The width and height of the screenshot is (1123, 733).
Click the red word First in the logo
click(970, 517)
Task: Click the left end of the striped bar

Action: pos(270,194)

= = = = = = =

Direction:
Rewrite every line of the records above as a JSON list of strings, with one string per line and any blank lines omitted.

Solution for this exercise:
[
  "The width and height of the screenshot is (1123, 733).",
  "Click the red word First in the logo",
  "click(970, 517)",
  "Task: Click the left end of the striped bar",
  "Action: pos(270,194)"
]